It took about an hour and a half to get to Cafayate, a small flat town that is evidently heavily visited by tourists from the south as it is the center of the wine industry in this part of the country.  They had quite a remarkable museum brilliantly designed and lit, ultra-modern, to tell the story of the history of this region’s vineyard and then a second section really detailing how wine was made and is made, showing all the many antique tools and kegs and bottles from the past. Very well done and surprising in this very isolated and not well known town.  With Mr.

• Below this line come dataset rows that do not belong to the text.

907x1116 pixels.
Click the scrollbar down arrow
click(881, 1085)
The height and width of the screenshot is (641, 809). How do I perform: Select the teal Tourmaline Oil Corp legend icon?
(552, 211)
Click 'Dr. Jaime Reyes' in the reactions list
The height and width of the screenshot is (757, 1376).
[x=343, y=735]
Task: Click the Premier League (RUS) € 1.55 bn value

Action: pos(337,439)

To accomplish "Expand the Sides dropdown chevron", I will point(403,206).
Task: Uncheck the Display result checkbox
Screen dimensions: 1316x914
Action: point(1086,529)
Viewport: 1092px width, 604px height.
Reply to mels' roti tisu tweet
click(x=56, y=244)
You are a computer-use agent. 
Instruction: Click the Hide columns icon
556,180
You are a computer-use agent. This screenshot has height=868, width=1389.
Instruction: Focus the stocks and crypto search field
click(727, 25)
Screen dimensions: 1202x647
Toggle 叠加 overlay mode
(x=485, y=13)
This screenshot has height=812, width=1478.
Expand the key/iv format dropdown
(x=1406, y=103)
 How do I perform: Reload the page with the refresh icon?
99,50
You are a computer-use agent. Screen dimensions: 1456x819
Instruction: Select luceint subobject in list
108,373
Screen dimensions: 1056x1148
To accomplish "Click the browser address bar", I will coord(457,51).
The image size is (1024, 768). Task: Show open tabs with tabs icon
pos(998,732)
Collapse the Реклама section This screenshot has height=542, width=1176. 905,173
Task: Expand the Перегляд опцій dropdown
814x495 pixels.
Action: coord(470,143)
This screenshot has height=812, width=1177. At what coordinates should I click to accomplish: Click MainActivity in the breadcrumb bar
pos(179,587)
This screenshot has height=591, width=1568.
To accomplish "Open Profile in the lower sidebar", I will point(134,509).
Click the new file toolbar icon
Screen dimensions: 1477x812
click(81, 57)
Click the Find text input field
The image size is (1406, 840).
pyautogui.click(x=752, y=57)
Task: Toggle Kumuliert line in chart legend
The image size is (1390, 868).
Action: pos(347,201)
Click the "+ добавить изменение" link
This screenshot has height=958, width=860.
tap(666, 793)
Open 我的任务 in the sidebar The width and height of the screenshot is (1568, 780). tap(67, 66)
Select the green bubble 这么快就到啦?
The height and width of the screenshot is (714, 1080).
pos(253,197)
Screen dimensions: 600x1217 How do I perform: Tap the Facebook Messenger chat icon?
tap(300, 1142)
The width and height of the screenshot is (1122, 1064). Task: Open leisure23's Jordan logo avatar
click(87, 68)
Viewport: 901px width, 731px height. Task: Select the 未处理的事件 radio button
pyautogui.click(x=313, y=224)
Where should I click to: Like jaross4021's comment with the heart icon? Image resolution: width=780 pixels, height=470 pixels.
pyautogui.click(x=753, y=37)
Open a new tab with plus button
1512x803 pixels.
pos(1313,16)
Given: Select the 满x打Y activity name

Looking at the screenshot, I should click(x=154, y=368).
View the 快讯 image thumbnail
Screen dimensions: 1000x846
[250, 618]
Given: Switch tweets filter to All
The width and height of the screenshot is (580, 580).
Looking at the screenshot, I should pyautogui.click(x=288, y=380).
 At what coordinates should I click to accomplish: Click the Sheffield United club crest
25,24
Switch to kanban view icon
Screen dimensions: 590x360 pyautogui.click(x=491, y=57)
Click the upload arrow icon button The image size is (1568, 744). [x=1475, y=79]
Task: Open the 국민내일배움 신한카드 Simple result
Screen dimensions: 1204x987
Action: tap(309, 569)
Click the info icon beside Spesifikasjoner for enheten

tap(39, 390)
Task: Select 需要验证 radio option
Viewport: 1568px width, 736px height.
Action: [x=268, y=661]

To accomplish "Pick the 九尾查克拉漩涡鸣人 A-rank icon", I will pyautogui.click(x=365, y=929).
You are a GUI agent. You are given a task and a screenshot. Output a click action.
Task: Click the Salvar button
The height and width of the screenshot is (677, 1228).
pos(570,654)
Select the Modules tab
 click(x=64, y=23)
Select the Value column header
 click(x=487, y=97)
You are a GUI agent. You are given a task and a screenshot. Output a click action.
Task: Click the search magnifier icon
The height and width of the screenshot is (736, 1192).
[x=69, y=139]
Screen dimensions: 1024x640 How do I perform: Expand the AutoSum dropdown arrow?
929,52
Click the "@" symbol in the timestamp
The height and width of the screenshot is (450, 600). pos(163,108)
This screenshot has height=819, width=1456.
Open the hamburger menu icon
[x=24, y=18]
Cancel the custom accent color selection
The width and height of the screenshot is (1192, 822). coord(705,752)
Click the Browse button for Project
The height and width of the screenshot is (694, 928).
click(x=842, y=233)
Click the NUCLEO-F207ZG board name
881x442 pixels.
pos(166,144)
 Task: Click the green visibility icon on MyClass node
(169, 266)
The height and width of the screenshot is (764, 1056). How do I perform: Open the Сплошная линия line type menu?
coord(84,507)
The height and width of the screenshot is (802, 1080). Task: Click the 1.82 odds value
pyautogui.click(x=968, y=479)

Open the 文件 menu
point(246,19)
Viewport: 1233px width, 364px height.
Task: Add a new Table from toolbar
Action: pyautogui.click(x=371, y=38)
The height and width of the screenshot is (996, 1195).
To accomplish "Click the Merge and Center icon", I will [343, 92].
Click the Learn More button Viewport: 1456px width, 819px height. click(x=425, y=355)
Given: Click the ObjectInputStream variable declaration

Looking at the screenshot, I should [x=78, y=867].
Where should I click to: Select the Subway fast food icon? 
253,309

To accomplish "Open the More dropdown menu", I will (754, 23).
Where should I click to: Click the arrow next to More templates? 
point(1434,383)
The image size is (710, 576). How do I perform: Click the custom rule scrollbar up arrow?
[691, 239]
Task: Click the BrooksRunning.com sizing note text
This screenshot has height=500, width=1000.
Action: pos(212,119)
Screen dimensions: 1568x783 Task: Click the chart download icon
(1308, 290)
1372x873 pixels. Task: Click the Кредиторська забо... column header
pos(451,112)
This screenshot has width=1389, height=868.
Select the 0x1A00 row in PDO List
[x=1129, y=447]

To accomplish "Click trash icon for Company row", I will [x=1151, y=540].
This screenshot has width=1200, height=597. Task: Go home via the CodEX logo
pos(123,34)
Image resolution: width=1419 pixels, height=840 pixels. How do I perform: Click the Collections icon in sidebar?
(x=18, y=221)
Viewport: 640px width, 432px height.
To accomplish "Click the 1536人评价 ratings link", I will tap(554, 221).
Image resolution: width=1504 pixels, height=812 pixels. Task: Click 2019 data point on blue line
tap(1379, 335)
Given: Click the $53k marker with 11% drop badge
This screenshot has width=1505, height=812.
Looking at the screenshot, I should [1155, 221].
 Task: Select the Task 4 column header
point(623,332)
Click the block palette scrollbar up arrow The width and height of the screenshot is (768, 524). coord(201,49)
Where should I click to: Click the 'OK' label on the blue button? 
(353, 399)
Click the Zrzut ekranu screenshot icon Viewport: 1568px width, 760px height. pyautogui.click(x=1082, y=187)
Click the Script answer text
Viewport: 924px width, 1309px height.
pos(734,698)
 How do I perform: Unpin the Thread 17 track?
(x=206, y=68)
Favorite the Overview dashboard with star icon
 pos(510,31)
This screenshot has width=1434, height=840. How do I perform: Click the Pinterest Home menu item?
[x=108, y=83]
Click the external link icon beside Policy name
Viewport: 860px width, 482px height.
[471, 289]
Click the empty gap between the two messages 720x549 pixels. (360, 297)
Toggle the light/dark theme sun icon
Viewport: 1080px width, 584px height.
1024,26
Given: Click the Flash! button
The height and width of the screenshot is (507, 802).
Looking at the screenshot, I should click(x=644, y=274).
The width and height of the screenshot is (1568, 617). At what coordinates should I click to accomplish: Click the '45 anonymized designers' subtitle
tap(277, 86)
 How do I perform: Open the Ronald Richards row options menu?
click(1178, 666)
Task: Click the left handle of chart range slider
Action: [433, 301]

C. there was much scouting about from museum shop to store to vineyard buying some of the wines that are grown here.  There is a business to be made of importing Argentian wines and making them as well known and sought after as French wines.  They are of excellent quality and as they are completely different from European wines, the Malbecs and Tannats and other types could become very popular I think.  My own favorite is Tannat, a red wine that is actually best grown in Uruguay.  You can buy a vineyard in Uruguay now for not much money.  For anyone who longs to own a vineyard, now is the time to decamp for Uruguay.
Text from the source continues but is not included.